Manifestaciones clínicas

El edema comienza a ser clínicamente evidente cuando la retención hidrosalina determina aumentos del 5%-10% del peso corporal. Por lo general, suele afectar las zonas declives, y se explora clínicamente en sitios en los que existe un plano rígido óseo cercano (maléolos, tibia o sacro). La impronta al retirar un estímulo aplicado con cierta presión deja una depresión conocida como fóvea o signo de Godet, cuya magnitud se mide de acuerdo con el grado de depresión y el tiempo de recuperación.

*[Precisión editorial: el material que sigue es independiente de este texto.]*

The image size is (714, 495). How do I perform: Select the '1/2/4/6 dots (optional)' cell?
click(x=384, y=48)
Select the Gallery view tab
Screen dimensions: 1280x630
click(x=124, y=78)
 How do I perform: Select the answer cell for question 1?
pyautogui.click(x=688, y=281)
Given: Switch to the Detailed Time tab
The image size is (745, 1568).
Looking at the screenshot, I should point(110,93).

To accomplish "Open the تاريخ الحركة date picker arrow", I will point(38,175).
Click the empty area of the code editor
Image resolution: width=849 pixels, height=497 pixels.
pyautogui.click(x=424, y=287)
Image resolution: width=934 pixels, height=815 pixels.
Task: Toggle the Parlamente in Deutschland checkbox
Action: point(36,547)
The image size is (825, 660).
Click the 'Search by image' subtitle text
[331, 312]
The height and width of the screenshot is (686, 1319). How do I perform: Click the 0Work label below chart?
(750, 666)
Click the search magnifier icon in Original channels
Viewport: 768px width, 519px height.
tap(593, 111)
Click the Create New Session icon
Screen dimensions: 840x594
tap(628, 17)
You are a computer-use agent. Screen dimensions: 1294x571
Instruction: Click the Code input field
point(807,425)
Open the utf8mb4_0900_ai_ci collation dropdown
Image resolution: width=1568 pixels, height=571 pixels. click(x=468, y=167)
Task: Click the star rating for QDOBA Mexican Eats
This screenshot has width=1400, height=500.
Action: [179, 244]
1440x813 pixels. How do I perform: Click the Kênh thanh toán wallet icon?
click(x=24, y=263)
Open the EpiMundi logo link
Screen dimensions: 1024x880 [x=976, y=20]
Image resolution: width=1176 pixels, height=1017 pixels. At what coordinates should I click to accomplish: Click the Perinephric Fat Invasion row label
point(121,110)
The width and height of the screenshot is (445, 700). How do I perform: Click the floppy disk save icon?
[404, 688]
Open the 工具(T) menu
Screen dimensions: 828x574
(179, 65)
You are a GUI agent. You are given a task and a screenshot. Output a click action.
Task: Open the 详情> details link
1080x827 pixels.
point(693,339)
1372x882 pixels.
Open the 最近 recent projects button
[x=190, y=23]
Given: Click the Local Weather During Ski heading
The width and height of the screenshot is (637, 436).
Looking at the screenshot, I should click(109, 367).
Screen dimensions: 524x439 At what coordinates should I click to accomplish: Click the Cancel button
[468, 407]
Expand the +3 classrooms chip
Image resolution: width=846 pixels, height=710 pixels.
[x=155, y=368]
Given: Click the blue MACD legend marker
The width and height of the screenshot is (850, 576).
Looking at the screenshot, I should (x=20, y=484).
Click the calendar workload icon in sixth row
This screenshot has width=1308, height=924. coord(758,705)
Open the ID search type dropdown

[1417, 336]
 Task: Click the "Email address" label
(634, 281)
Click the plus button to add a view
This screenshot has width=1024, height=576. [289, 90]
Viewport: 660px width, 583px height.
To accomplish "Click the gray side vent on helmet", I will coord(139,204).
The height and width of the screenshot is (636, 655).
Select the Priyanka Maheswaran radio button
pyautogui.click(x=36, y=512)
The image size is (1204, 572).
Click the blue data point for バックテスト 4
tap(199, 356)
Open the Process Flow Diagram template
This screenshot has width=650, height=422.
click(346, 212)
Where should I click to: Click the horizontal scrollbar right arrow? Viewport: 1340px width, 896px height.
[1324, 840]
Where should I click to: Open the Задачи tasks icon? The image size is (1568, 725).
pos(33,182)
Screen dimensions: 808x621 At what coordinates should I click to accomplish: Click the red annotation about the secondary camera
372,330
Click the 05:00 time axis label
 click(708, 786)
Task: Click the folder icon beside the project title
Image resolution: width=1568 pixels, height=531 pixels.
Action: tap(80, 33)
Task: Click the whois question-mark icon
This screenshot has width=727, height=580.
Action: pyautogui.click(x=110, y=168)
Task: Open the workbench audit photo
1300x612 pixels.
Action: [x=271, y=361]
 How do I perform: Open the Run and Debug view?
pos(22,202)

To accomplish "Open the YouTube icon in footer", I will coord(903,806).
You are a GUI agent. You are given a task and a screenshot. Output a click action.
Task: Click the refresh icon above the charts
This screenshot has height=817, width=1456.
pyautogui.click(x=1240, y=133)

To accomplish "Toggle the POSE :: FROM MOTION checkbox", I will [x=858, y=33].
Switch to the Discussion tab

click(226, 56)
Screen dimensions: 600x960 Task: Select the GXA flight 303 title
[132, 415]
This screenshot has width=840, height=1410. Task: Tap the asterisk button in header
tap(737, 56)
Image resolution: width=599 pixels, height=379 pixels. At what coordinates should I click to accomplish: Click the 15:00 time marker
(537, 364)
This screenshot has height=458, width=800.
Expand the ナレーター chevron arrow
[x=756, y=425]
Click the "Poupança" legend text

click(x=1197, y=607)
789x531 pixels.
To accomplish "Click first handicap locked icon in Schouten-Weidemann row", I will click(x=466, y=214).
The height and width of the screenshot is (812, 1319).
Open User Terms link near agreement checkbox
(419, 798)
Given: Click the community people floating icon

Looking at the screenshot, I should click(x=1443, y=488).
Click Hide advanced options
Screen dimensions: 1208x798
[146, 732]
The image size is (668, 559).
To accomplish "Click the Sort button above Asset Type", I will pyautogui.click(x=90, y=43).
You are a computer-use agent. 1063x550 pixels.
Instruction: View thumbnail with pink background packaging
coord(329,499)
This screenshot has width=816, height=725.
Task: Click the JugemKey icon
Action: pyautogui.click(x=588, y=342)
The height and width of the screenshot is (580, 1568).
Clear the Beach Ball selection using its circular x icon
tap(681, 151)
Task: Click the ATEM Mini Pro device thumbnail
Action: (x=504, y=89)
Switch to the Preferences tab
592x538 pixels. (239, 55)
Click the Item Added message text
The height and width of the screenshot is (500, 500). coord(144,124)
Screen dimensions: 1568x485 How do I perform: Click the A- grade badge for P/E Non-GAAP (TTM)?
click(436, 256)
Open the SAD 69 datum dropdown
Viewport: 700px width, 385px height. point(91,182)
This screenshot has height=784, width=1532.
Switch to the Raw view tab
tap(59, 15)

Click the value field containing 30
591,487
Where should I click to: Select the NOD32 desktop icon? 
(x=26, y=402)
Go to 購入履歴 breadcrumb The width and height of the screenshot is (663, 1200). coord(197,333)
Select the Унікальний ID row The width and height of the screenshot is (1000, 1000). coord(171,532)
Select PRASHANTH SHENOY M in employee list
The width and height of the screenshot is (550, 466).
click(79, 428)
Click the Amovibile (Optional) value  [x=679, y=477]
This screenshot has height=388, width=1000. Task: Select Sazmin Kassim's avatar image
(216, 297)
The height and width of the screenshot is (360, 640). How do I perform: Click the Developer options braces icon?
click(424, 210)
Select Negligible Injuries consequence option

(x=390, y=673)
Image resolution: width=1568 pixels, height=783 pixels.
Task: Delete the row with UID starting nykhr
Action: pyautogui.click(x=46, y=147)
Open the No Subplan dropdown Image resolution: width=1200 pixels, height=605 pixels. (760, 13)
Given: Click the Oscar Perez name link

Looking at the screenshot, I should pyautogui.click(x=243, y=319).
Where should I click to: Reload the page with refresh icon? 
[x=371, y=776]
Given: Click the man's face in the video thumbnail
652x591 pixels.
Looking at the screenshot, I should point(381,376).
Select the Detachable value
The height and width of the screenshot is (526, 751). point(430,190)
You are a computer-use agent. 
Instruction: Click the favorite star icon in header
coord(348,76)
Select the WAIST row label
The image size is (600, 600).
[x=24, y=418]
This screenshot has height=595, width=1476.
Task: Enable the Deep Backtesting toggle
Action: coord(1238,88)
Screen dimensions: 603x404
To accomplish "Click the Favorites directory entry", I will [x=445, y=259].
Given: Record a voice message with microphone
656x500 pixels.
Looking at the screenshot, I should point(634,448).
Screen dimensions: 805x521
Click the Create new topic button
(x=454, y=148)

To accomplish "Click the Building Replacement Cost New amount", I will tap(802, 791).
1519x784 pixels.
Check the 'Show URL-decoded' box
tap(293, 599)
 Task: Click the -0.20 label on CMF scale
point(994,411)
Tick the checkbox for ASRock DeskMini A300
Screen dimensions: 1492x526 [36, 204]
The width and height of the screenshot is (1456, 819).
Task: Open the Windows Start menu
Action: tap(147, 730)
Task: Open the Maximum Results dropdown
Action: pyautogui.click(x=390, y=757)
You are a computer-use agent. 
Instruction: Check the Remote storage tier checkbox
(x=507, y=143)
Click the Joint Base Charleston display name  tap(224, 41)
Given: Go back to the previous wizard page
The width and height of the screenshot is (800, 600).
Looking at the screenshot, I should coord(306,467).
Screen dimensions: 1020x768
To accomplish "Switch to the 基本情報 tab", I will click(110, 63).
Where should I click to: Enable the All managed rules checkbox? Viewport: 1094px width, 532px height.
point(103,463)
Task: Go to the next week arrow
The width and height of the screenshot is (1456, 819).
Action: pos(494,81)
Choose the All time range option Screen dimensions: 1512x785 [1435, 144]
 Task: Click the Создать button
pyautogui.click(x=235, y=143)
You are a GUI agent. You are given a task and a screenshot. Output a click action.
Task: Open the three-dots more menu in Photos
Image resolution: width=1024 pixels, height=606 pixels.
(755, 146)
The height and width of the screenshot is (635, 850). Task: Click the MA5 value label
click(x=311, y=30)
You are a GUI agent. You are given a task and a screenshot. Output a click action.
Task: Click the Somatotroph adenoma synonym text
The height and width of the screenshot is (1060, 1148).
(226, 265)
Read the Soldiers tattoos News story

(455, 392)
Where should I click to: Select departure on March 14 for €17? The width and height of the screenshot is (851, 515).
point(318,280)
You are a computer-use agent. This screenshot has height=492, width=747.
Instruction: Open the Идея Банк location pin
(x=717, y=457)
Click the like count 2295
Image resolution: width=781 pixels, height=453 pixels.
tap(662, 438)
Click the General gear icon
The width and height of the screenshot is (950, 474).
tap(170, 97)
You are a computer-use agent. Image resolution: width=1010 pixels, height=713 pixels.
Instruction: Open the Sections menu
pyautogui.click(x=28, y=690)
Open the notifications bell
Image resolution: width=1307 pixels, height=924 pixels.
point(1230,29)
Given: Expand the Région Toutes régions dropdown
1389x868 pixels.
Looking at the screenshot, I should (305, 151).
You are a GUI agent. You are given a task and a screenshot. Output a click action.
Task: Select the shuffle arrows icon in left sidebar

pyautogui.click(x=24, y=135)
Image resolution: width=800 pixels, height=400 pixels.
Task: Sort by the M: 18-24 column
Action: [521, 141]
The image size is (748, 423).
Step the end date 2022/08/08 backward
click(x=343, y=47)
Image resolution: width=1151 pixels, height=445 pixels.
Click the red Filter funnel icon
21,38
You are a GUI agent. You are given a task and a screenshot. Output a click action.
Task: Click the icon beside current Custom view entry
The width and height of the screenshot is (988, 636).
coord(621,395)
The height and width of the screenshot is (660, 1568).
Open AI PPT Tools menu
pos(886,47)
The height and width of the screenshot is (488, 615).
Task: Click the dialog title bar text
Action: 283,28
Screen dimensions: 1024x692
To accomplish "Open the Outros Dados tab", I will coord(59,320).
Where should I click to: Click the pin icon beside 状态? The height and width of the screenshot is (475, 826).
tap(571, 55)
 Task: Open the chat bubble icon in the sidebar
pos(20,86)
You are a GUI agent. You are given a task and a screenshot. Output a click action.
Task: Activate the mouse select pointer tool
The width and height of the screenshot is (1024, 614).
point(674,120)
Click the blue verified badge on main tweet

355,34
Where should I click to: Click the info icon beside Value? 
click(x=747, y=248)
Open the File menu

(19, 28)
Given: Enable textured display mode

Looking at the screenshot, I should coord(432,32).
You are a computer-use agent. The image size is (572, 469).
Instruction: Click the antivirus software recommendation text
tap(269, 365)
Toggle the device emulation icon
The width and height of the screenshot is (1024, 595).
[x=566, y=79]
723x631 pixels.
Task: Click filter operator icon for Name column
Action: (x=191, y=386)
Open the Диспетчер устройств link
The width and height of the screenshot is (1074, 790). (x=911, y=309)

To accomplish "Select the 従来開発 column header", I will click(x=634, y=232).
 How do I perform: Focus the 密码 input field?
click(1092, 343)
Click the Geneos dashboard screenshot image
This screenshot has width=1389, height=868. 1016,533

El linfedema puede considerarse una forma especial de edema. Su carácter crónico y el alto contenido proteico favorecen la proliferación de fibroblastos que lo tornan duro, elástico, y no deja fóvea o Godet a la presión digital. En el mixedema (hipotiroidismo), los mucopolisacáridos que infiltran e induran la piel justifican la ausencia de Godet a la presión digital.

La anasarca hace referencia al estado edematoso generalizado, que afecta tanto el compartimiento intersticial como el transcelular (ascitis, derrame pleural, etc.).

La valoración del balance de ingresos y egresos, así como del peso, es fundamental en pacientes con edema. Asimismo, ciertas determinaciones de laboratorio (estado ácido base; ionograma plasmático y urinario; sedimento de orina con proteinuria; albúmina, urea y creatinina plasmáticas, etc.) se realizarán de acuerdo con la evolución clínica y la situación que genera el edema.

Tratamiento

El tratamiento del edema debe estar orientado a la causa que lo produce, con especial atención si se desarrolla en el marco de aumento o disminución de la volemia efectiva circulante. Por lo general, la resolución de la causa primaria se acompaña de la resolución del edema.

La restricción del aporte de sodio a 1-3 mEq/kg/día (o 2-3 g/día si se emplea vía oral) es una medida útil en edemas generalizados producidos por LRA, GNA, síndrome ascítico edematoso, insuficiencia cardíaca y síndrome nefrótico.

Los diuréticos de asa como la furosemida (1-3 mg/kg/día) son útiles en la insuficiencia cardíaca congestiva con aumento retrógrado de la presión hidrostática capilar, así como en la LRA y en la GNA. La espironolactona (3-6 mg/kg/día) es útil en el síndrome ascítico edematoso, y se la prefiere frente a la furosemida por la presencia de hiperaldosteronismo secundario y para evitar la alcalosis metabólica hipopotasémica, capaz de empeorar la hiperamonemia.

La infusión EV de albúmina junto con furosemida se encuentra indicada en casos de hipoalbuminemia secundaria a síndrome nefrótico o síndrome ascítico edematoso, cuando hay ascitis o derrame pleural graves que se asocian con restricción respiratoria ( 48.3 y 71). Se administra 1 g/kg de albúmina al 20% en 3-6 horas, junto con 0,5 mg/kg de furosemida a la mitad y 0,5 mg/kg al final de la infusión. Se sugiere establecer un control clínico estricto durante la infusión.